[TASK BRIEF]:
When you reach the line containing "For every named" in the data below, begin returning lines exactly as written, and stop once the line containing "857-OTA | Plas" has been returned.

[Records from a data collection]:
== Segment start ==
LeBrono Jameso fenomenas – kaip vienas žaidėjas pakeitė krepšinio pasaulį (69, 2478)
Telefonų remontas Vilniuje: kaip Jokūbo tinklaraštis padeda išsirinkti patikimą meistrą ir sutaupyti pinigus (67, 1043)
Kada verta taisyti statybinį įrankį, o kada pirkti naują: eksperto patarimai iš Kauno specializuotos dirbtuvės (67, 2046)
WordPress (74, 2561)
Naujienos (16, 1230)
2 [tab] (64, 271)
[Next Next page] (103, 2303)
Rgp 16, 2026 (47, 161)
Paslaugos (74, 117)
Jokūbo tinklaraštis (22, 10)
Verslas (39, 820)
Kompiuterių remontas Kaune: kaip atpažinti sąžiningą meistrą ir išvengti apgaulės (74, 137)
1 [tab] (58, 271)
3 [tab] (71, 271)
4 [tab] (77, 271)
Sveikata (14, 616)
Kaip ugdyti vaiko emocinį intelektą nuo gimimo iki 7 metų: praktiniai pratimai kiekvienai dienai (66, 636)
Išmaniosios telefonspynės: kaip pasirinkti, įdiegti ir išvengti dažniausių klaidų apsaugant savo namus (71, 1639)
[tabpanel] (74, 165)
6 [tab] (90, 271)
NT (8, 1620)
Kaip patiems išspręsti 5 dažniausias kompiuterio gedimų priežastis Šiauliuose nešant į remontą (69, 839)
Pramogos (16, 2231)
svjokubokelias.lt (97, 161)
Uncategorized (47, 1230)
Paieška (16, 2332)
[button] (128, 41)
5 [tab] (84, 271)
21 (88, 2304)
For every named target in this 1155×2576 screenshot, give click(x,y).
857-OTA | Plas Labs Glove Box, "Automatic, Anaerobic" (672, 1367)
== Segment end ==
== Segment start ==
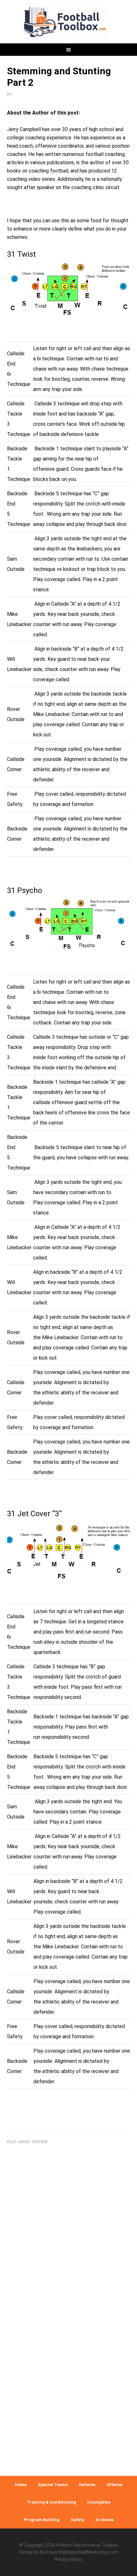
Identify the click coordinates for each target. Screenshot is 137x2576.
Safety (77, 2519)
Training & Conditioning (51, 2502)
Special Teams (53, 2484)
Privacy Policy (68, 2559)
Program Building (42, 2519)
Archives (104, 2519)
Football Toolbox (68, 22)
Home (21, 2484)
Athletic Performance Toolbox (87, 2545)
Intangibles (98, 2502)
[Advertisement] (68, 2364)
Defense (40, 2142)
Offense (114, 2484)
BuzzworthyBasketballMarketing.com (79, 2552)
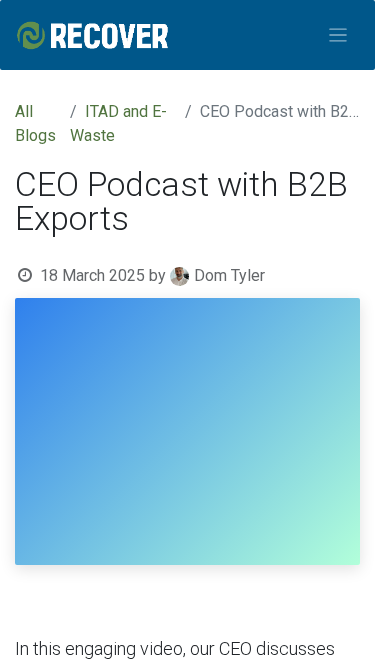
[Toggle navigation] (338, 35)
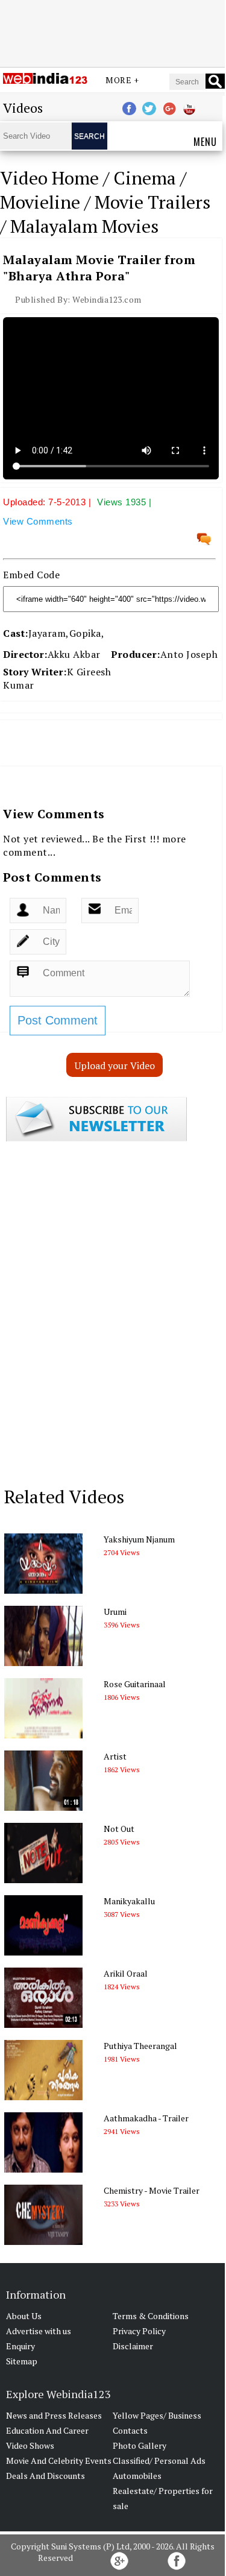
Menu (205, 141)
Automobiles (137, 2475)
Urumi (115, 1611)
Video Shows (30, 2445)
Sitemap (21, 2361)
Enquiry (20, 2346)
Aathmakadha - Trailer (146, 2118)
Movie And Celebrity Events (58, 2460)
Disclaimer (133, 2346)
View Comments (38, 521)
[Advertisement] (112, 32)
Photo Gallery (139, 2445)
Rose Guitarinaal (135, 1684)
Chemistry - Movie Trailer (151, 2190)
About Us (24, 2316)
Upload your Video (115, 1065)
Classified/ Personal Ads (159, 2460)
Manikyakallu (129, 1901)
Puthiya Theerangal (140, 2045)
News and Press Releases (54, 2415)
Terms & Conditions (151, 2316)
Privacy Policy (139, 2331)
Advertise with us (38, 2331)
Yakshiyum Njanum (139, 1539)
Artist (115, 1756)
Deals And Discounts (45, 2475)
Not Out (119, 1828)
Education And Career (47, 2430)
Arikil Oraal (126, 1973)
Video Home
== Segment end ==
[TASK ANSWER]:
For every named target in this 1155×2576 screenshot, give click(x,y).
857-OTA | Plas Labs Glove Box, "Automatic, Anaerobic" (672, 1367)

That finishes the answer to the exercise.